La bascule de la paix

Beaucoup de politiciens n’ont rien compris ! Ou alors ils sont égarés par leurs ambitions personnelles. Contrairement à leurs déclarations à tout va, qui attisent les querelles entre les pays, les régions ou les communautés, les Belges n’ont pas tous envie de se concurrencer, d’entrer en conflit, de se diviser ou se démolir les uns les autres sous n’importe quel prétexte. Femmes et hommes souhaitent, pour la majorité, vivre des relations paisibles et constructives.

Découvrir ce qui les en empêche n’est pas le propos de ce papier, mais si le lecteur veut un début d’explication, il peut la trouver chez Spinoza qui avance que « les hommes se croient libres parce qu’ils sont conscients de leurs désirs mais ignorent les causes qui les déterminent. » Réfléchir sur les causes de ses propres jugements et les remettre en question permet d’aller vers plus de compréhension d’autrui et donc d’entente.

Êtes-vous optiréaliste ?

Je suis convaincue qu’un fond de bonté est davantage constitutif de notre être humain que la tendance à la violence et à l’égoïsme. Et je la légitime notamment par l’explication du chercheur Jacques Lecomte, docteur en psychologie : « L’individu ayant une propension fondamentale à la bonté, mais pouvant également se tourner vers la violence, par manque existentiel ; il convient de faciliter les situations susceptibles de faire émerger le meilleur de chacun tout en étant lucide sur le fait qu’aucune société ne peut transformer radicalement les individus. Chacun a sa part de responsabilité : les individus comme les institutions. » Cette réflexion pourrait-elle fonder une posture politique partant de l’a priori de « Faire émerger le meilleur de chacun » ? Ce positionnement qui n’est ni exagérément pessimiste ni exagérément optimiste inspire au chercheur un bien joli mot : « l’optiréaliste ». Je crois que nous sommes nombreux à l’être, partagé∙e∙s entre une vision à la fois émerveillée ou au contraire révoltée par le comportement humain.

Le mur n’est plus un mur mais reste un mur

L‘exemple récent qui inspire cette note est le « mur à bascules du Mexique ». Imaginé, osé et réalisé au bout de 10 ans par Ronald Rael et Virginia San Fratello, professeur∙e∙s d’architecture et de design dans des universités californiennes, il fait tout simplement la nique aux politiques anti-migratoires américaines.

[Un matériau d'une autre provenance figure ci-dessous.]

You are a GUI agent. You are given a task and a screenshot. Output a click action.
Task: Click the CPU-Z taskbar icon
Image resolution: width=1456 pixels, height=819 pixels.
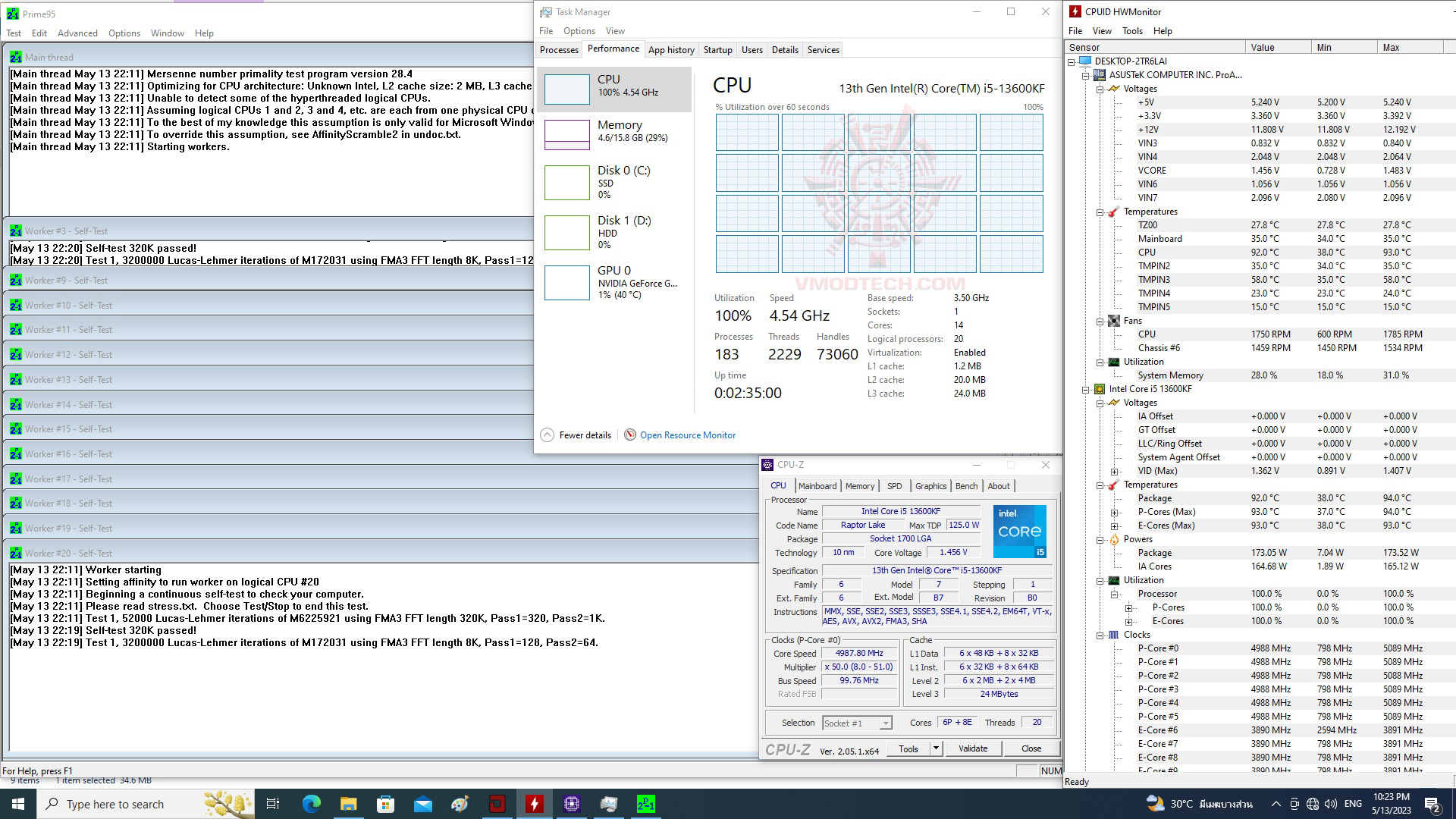(571, 804)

Il s’agit de trois balançoires à bascule installées de part et d’autre du mur dressé entre Sunland Park, dans l’État du Nouveau-Mexique et Ciudad Juarez au Mexique. Ces bascules permettent aux petits comme aux grands de se rejoindre à travers la frontière pour un moment et de rencontre… et de plaisir ! Le projet n’est pas seulement un exercice de rébellion et de liberté, il exprime sans aucun doute ce besoin de fraternité qui est au cœur de tous les peuples pendant que les discours démagogues et racistes découragent, inquiètent, effrayent.

Autour des « bascules du Mexique », comme dans les cours de récré, les petits enfants, tant qu’ils ne sont pas touchés par des propos adultes désobligeants, ignorent les couleurs de peau qui feraient des différences. Ils courent, ils jouent, ils rient, se disputent et se raccommodent vite. Les deux Californiens qui, par volonté de reconnaissance mutuelle et de fraternité, ont imaginé contrer ce mur avec humour et obstination, font plus pour la paix que les 65 murs construits et planifiés (soit 40.000 km de long, ce qui est la circonférence de la Terre) par les Trump, Salvini, Erdogan et autre Xi Jinping.

La principale résistance citoyenne, accessible à tous, est de faire pression dans la rue et partout où on peut se rassembler et réfléchir ensemble à un avenir plus durable pour toute l’humanité. Avec Hannah Arendt, nous devons déconstruire les maux dénoncés par l’écologie environnementale et sociale et agir plus éthiquement, sachant que « L’homme moderne vit à présent dans un monde où sa conscience et sa tradition de pensée ne sont pas capables de poser des [ou les ? Ndlr] questions adéquates ». D’où la nécessité de basculer vers d’autres modes et structures d’organisation à inventer dans les diverses sociétés humaines, chacune agissant avec davantage d’humanité et de respect pour la vie.